Roger Marolt: A Colorado Western Slope College Fair recommendation letter
You’ve heard the story about the guy who inherited a fancy new refrigerator and so had a perfectly good old one he wanted to give away. He put it on the curb with a sign that read, “Take me for free.” It sat there for a month. Then he wised up and changed the sign — “For Sale — $1,000.” Somebody stole it that night.
It is not wisdom lost on Colorado Western Slope College Fair’s boss, Kathy Klug. The fair, which is happening from 10 a.m. until 2 p.m.

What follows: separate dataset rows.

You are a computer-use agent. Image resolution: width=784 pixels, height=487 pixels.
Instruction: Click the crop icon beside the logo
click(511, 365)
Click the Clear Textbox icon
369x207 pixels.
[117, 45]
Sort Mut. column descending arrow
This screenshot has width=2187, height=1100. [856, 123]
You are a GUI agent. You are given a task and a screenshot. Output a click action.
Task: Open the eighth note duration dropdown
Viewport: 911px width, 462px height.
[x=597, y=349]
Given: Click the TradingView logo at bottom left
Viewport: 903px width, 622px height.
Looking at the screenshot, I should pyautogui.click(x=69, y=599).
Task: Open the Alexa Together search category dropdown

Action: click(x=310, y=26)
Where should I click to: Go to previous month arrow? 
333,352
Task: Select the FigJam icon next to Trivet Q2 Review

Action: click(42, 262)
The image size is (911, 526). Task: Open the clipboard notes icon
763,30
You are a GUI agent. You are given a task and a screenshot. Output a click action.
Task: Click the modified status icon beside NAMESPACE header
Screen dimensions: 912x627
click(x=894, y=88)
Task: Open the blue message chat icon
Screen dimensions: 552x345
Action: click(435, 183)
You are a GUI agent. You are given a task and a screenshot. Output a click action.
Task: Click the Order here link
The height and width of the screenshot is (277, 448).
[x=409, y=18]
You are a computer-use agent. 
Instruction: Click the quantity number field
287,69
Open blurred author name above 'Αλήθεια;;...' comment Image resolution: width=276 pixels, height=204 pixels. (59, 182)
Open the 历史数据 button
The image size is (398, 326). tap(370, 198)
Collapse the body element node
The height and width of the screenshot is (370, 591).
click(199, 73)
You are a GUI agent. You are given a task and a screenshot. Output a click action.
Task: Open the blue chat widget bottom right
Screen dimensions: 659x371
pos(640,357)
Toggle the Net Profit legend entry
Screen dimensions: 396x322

Sunday at the Aspen School District campus, has become the biggest annual event in Aspen between Labor Day and Christmas.
It is workshops and speakers and meetings with college representatives and multimedia presentations for everything you want to know about higher education.
Anyway, Klug came up with the idea of charging colleges and universities $100 to attend this year for an event they used to get invited to for free. Just like that, they registered a colossal 240 colleges and universities to participate. It will be the biggest ever!
In the spirit of the event, I thought I would try writing a letter of recommendation for her. It’s only a draft, so please ignore my parenthetical edit notes:
To whom it may concern:
I cannot recommend with greater enthusiasm Aspen High School options for the future counselor, Kathy Klug, (Dr. Katherine? Nah.) for any educational and career placement consulting position that requires gunnery sergeant-like (accurate, but not quite the right word) management skills and a thorough (obsessive compulsive) knowledge of her field. In pursuit of excellence for herself and to set an example of achievement, she has obtained the highest educational degree possible in her area of expertise (double fact-check this). She is a legitimate butt-kicker (replace with something like “motivator” but not so cliche).
I met Kathy for the first time ____ years ago (need to look this up. Seems like an ice age ago) in a meeting at the historic Little Annie’s restaurant to discuss the nuances of introducing the challenging International Baccalaureate program to the curriculum at Aspen High School (make concerted effort here not to reveal anything about the ugly throw-down battle it turned into). It was eye-opening, to say the least, to hear her thoroughly researched and informed advocacy (don’t mention the prolific and oftentimes improper usage of profanity) for implementing the classes that would create an academic atmosphere at our schools to match the community’s commitment to stimulate our children intellectually, physically and emotionally while creating a keen awareness of the broader world around them.
You have never listened to a public speaker quite like her (soooooo, so true).
Kathy makes students see potential for their futures that they may not have otherwise considered. She gets them involved early (before they know her reputation). The kids respect (fear?) her. They look forward to meeting with her (sleepless nights) and appreciate the wise candor she guides them with (can’t allude to tears here). To her credit, Aspen High School has achieved some of the highest extracurricular activities participation, graduation, college enrollment, and vocational school placement rates in the country.
It is not only for our own children she advocates, either. She is the force behind the Colorado Western Slope College Fair that helps students from all over the western (coolest) part of our state discover the possibilities available to them after high school graduation. She works tirelessly along with others (underpaid, overworked people afraid to say “no”) to make the fair an event our entire community is proud of. She is a great motivator (fear, intimidation). She put me in charge of parking one year and the exercise helped me realize my own value (nearly got run over) and power to do something amazing (will anyone ever forget the Gordian knot of a traffic mess I caused?).
In the end, you want to have Kathy on your side (or else). She is smart (not afraid to embarrass you). Her word is golden (and sometimes feels like a block of lead dropped on your toe). She is reliable (it would be better to form a kidney stone than be late for a meeting with her). She works incredibly hard (which is, frankly, just plain deflating in that way you feel like a slacker around people in perpetual motion).
The bottom line is that she is simply a lovely, generous and compassionate person who has devoted a great portion of her life empowering kids to better their own lives (!? … Hmmm, yes!! … after you see through the tough-girl act)!